24 Grudnia 1914 Roku
To były niesamowite dni, wyjątkowe w całej historii wojen ludzkości. Wyjątkowe, bo niestety jedyne. Możliwe tylko dzięki temu, że ludzie wtedy nie byli jeszcze wyniszczeni wojną, wyniszczeni okrucieństwem, wyprani propagandą... Wieści o tych nieoficjalnych rozejmach szybko się rozeszły i jeszcze szybciej rozwścieczyły dowództwo. Ludzi, którym przeszkadza, gdy pionek zamiast zbić wrogą figurę woli z nią zaśpiewać kolędę. Ludzi, którzy potrzebują pod swoimi rozkazami zwierzęta z instynktem zabijania, a nie człowieka. I dlatego zadbano o to, by w przyszłym roku już nikt nie świętował. Z jak największym powodzeniem. Gwoli ścisłości - nawet w okresie świątecznym te spontaniczne rozejmy nie obejmowały całego frontu, bowiem były miejsca gdzie dalej toczono krwowe wymiany ogniowe, gdzie dalej ginęli żołnierze. Ale przynajmniej w części okopów święta mogły być spędzone w wyjątkowym gronie, które zebrało się tak tylko raz na całą historię.

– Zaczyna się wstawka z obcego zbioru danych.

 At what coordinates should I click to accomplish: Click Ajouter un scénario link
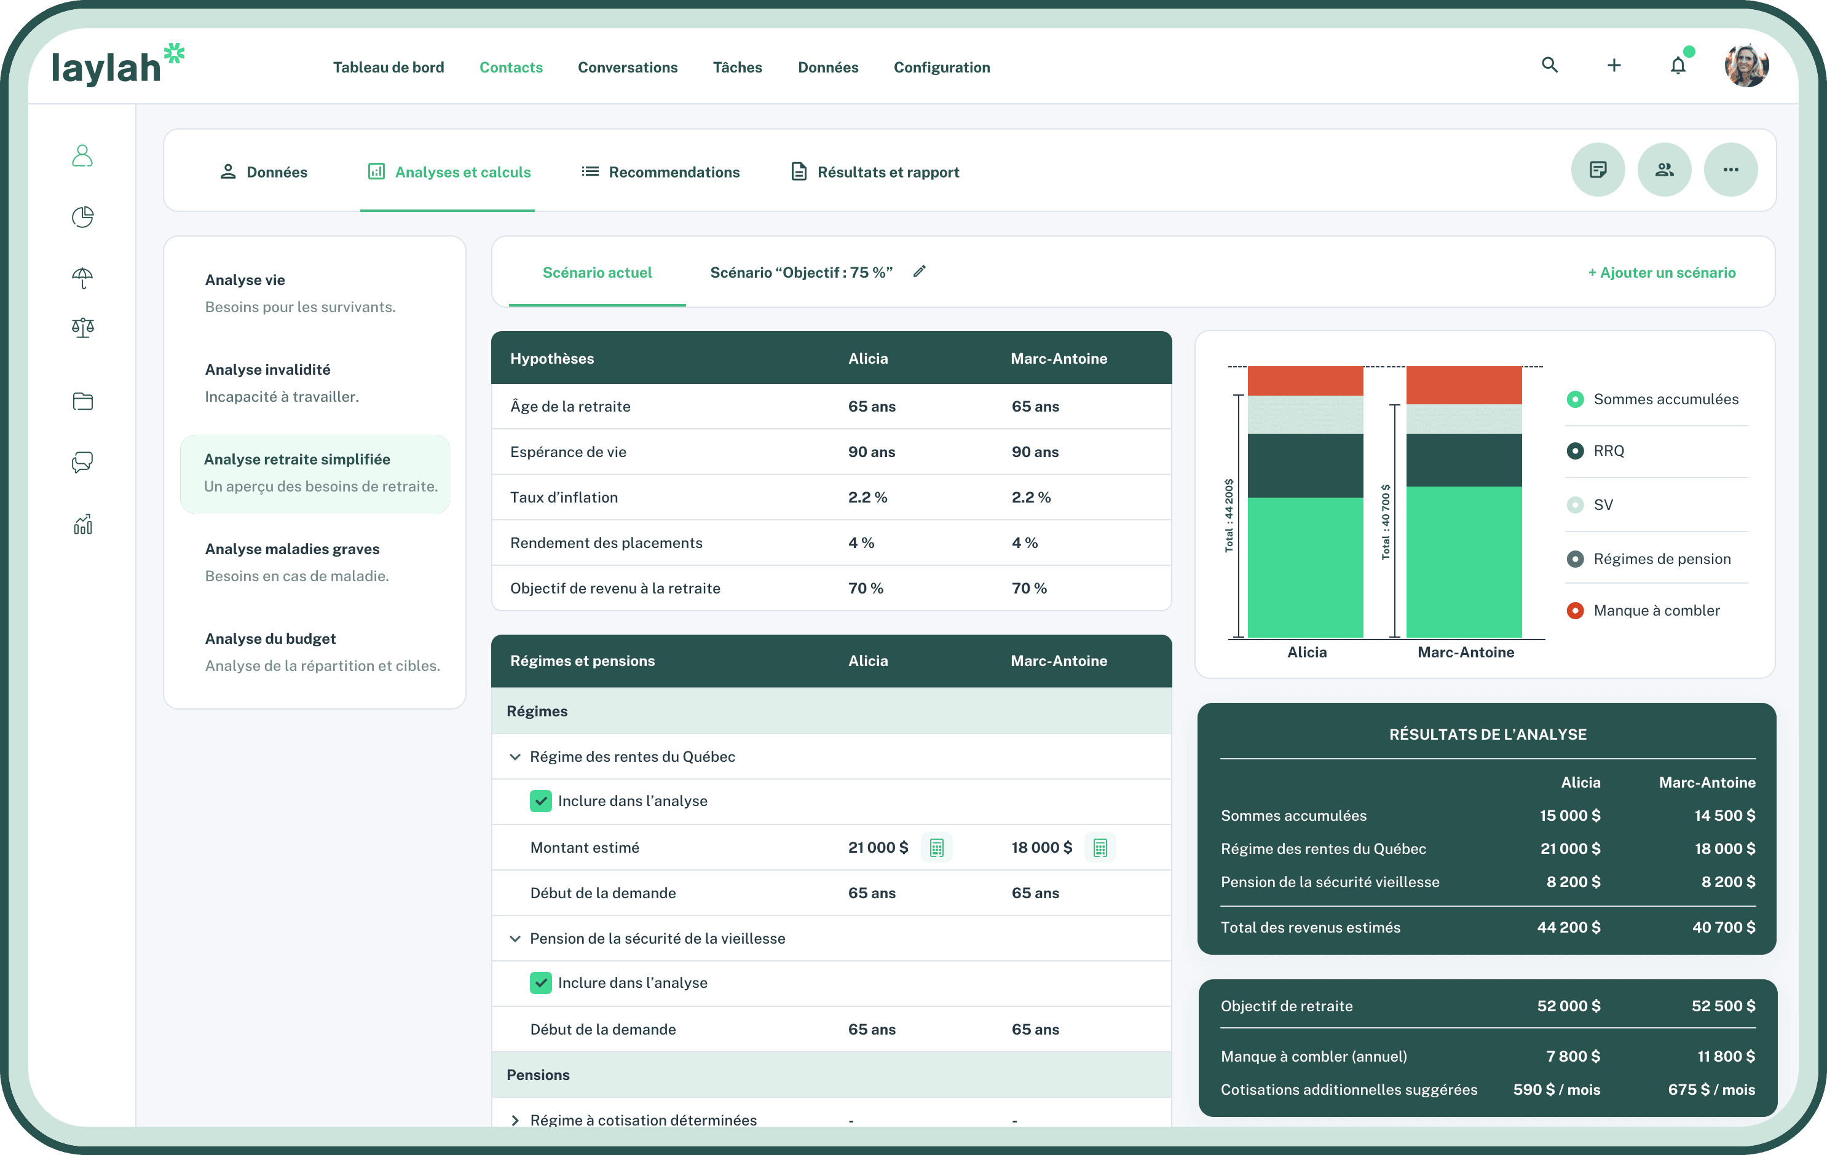1662,272
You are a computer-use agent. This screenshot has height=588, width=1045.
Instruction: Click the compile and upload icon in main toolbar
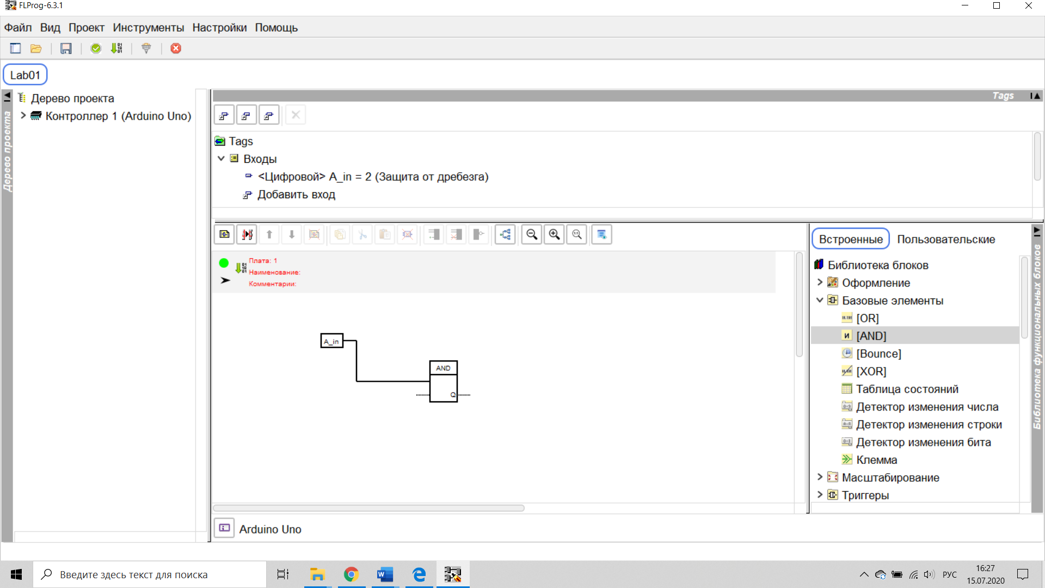116,48
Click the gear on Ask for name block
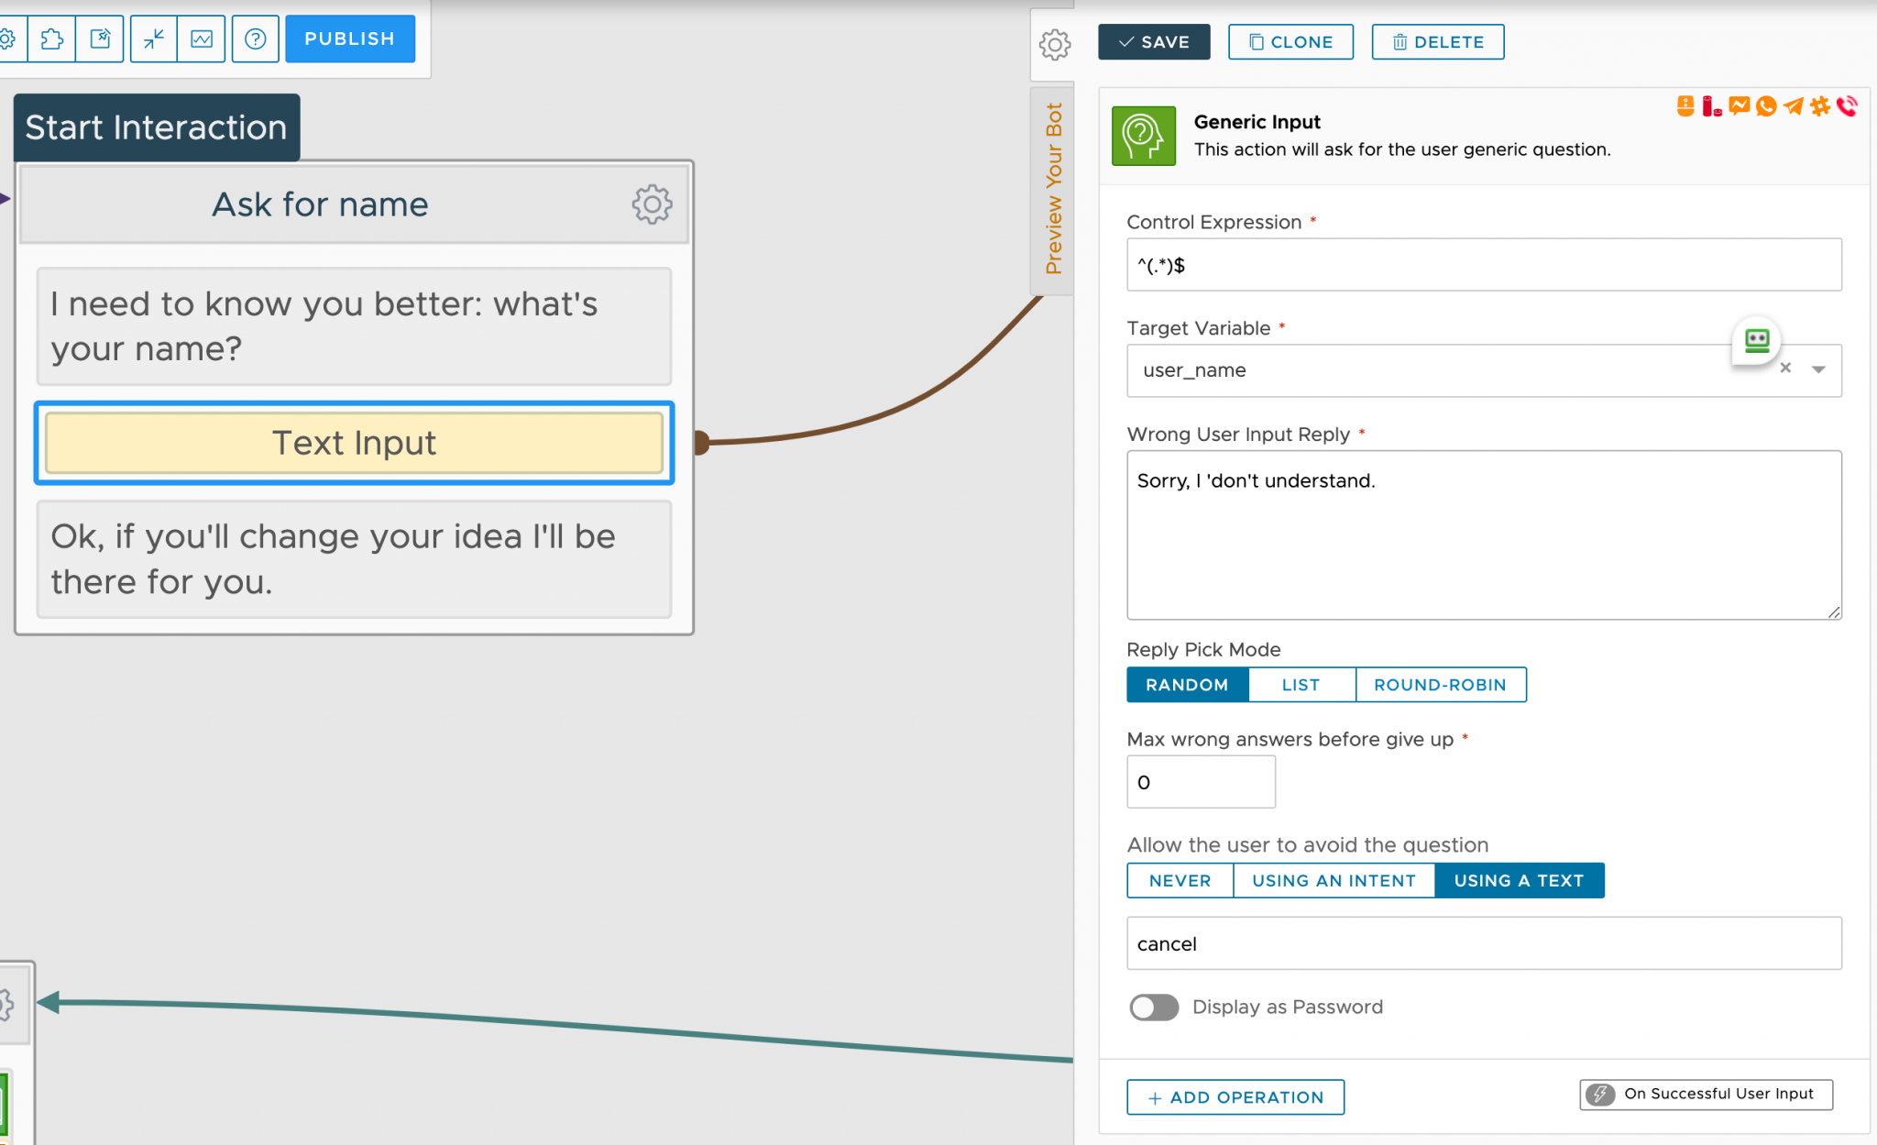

Dlatego w święta pamiętajmy przede wszystkim o sobie, ale też o drugim człowieku. Niekoniecznie musi to być ktoś z rodziny, ktoś z "przyjaciół" albo pracy. Kłótnie, fałszywość czy też niechęć do kontaktu z ludźmi. To wszystko jest jak najbardziej zrozumiałe, każdemu życzę by spędził święta tak jak mu najwygodniej. Ale nawet jeśli postanowisz samotnie zostać w domu i pograć w gry, to nie zapomnij ani w święta ani przez żaden dzień w roku - życzę Ci spokoju i pogody ducha z okazji świąt. Nawet w grze możesz po prostu złożyć życzenia komuś z kim przyjemnie Ci się akurat gra. A może być nawet lepsze niż soczyste obcowanie z matką tego irytującego kampera. Trzymajcie się Dzidki.